Here's an idea rather than an authoritative answer.

It may depend on the context. Normally "No", but possibly "Yes".

Explanation:

`50` is not the perfect square of an integer or rational number. This is what we normally mean by "a perfect square".

It is a square of an irrational, algebraic, real number, namely `5sqrt(2)`, therefore you could call it a perfect square in the context of the algebraic numbers.

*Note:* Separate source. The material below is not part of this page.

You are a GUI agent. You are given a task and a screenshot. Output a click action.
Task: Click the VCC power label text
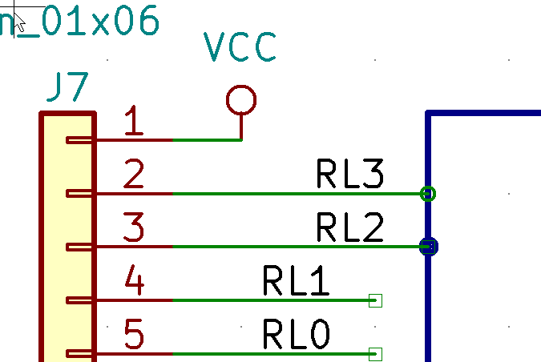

For example, if you were asked to factor the polynomial `5x^2-1` you can usefully recognise this as a difference of squares:

`5x^2-1 = (sqrt(5)x)^2-1^2 = (sqrt(5)x - 1)(sqrt(5)x + 1)`

If recognising `5x^2` as a square means that we consider `5` as a perfect square being `(sqrt(5))^2`, then perhaps that's useful.

Another example:

We know that `x^2+2x+1 = (x+1)^2` is a perfect square trinomial.

What about `5x^2+10x+5`?

It is still the square of a binomial:

`5x^2+10x+5 = (sqrt(5)x + sqrt(5))^2`

In the context of polynomials, should we reserve the term 'perfect square' for polynomials with rational coefficients?